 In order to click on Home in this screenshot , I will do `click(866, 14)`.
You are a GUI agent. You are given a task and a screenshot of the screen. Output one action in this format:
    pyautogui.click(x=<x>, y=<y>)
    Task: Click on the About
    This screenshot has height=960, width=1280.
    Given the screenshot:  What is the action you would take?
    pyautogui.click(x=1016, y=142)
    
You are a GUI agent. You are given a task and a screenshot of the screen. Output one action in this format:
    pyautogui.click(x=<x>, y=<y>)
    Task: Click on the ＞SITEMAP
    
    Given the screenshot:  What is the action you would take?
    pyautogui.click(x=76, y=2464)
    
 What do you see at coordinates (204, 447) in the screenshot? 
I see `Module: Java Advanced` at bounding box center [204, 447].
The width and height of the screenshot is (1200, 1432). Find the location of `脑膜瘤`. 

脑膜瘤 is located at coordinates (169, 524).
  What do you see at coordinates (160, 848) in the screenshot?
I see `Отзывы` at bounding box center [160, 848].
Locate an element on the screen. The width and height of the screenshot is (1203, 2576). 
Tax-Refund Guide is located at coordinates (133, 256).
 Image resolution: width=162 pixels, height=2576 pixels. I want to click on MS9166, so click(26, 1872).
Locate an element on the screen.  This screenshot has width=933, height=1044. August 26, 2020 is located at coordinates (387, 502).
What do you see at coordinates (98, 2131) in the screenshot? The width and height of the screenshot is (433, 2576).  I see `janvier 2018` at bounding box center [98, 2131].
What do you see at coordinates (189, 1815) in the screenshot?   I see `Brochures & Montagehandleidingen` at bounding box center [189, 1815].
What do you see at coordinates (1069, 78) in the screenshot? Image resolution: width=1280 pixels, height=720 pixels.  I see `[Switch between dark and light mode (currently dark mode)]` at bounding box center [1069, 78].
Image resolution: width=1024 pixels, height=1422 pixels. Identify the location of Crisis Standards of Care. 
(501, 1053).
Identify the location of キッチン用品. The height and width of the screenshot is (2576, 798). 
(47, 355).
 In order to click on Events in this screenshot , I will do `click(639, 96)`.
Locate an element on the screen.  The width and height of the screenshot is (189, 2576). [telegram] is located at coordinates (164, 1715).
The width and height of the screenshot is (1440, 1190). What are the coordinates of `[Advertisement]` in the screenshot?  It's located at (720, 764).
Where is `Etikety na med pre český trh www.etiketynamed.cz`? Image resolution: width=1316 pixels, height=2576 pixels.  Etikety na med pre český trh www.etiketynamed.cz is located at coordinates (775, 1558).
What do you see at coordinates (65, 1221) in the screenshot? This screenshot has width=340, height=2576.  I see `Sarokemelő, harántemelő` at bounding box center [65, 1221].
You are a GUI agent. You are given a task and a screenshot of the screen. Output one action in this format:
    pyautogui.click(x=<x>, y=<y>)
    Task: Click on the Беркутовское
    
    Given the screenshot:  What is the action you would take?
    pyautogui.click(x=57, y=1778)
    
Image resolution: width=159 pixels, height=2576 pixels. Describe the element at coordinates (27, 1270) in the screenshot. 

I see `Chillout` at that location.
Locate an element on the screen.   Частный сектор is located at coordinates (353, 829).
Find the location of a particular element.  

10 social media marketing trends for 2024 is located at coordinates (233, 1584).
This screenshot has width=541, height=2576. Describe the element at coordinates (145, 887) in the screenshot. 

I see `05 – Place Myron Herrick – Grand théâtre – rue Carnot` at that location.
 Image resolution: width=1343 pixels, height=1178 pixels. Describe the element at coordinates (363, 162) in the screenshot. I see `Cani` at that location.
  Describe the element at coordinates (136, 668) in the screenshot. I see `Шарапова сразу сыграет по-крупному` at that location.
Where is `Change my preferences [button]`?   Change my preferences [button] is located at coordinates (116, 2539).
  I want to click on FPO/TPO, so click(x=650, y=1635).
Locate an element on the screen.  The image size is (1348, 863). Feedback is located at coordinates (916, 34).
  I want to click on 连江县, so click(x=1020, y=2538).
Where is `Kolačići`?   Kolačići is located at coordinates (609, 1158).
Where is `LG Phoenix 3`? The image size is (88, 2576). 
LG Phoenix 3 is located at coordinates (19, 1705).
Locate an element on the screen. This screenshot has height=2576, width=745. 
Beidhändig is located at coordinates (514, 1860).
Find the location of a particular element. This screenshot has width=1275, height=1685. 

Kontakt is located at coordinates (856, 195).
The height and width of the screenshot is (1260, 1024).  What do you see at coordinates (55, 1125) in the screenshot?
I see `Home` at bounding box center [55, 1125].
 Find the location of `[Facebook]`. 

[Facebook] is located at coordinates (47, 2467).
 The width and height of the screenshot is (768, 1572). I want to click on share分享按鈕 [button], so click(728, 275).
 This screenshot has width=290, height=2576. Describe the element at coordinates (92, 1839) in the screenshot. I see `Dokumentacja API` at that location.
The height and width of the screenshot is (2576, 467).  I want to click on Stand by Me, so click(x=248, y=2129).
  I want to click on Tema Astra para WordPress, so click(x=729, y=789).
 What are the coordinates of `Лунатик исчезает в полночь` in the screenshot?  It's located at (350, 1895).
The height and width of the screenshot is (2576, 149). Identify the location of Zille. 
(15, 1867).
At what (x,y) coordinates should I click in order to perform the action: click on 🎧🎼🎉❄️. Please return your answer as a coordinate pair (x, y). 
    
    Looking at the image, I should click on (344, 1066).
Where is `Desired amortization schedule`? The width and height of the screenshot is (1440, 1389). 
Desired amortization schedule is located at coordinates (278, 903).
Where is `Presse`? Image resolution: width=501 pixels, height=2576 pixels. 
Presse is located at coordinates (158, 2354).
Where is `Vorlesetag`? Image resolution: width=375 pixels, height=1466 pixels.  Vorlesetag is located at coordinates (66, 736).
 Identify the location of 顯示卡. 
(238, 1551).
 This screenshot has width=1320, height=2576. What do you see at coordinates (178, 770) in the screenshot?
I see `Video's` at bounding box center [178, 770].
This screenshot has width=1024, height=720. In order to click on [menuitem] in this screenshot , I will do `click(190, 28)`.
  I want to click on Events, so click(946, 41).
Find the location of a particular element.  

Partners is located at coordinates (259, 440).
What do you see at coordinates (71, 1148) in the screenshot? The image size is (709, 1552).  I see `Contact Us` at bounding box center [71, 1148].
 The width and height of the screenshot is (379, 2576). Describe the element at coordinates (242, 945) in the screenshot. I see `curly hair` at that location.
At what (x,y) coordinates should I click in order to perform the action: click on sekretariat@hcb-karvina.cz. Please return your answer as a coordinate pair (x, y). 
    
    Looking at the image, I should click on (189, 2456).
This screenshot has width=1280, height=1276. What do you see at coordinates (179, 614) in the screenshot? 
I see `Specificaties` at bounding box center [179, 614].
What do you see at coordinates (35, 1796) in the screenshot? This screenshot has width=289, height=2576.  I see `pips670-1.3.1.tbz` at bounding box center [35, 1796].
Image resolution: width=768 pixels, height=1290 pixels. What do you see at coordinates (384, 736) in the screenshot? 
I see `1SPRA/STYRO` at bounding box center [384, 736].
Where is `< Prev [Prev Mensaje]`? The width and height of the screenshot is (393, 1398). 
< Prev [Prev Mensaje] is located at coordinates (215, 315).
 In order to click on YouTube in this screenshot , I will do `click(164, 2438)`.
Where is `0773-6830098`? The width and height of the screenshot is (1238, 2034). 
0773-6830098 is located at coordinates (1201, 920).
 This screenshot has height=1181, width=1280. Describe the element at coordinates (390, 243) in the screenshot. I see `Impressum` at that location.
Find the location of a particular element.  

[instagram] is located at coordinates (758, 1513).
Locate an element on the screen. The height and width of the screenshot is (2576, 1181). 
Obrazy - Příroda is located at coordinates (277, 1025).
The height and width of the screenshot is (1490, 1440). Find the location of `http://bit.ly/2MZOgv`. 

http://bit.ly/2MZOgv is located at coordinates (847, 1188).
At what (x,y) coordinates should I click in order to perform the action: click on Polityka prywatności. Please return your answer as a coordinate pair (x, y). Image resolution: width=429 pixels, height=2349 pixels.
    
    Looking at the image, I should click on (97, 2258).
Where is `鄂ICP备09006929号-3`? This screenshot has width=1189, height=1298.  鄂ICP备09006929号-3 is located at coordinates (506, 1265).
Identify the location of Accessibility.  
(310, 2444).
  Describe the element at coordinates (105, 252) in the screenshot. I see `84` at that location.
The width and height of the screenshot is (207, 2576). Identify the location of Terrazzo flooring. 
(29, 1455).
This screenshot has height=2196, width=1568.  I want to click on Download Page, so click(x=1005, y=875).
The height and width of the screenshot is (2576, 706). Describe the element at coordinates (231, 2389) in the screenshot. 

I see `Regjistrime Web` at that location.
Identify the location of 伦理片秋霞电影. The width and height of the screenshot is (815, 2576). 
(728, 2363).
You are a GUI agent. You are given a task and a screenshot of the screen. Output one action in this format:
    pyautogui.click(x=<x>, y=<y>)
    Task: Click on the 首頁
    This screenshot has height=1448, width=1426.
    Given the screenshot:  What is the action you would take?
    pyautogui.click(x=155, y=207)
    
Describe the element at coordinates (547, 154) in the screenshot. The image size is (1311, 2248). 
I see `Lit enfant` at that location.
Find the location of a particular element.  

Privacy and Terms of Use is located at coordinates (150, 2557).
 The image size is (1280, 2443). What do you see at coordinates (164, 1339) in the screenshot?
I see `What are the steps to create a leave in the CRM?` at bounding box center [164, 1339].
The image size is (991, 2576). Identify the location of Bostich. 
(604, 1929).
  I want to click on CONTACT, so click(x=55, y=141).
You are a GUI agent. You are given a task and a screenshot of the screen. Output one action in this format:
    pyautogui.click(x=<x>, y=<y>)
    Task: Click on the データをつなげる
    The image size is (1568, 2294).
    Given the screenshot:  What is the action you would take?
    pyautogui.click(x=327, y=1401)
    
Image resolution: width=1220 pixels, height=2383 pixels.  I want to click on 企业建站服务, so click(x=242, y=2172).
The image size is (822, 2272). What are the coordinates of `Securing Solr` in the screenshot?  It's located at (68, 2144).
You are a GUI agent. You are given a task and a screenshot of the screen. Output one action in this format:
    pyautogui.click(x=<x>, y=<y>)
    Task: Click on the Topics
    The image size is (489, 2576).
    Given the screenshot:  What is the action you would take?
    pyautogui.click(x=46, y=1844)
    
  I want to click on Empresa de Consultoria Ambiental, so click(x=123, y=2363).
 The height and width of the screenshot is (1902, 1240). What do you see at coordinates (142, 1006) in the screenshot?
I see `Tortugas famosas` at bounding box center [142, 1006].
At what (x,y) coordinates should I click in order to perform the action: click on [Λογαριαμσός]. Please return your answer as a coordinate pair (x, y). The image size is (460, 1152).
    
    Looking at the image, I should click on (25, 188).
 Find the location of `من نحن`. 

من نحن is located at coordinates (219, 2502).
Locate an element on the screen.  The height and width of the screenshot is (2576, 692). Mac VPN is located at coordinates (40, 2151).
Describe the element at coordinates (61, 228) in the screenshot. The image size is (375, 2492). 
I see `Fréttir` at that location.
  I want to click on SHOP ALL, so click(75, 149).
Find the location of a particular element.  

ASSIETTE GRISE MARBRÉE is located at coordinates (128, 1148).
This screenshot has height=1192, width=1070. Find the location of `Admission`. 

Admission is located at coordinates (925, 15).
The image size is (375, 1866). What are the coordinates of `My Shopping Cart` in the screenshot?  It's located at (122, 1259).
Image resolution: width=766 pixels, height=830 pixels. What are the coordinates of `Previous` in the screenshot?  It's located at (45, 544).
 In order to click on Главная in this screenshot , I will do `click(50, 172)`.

----------------------------------------

## EXERCISE TASK
Retype the records word for word, starting with the line containing "Image resolution: width=768" and ending with the line containing "< Prev [Prev Mensaje] is", both of those lines included.

## SOLVED EXERCISE
Image resolution: width=768 pixels, height=1290 pixels. What do you see at coordinates (384, 736) in the screenshot? 
I see `1SPRA/STYRO` at bounding box center [384, 736].
Where is `< Prev [Prev Mensaje]`? The width and height of the screenshot is (393, 1398). 
< Prev [Prev Mensaje] is located at coordinates (215, 315).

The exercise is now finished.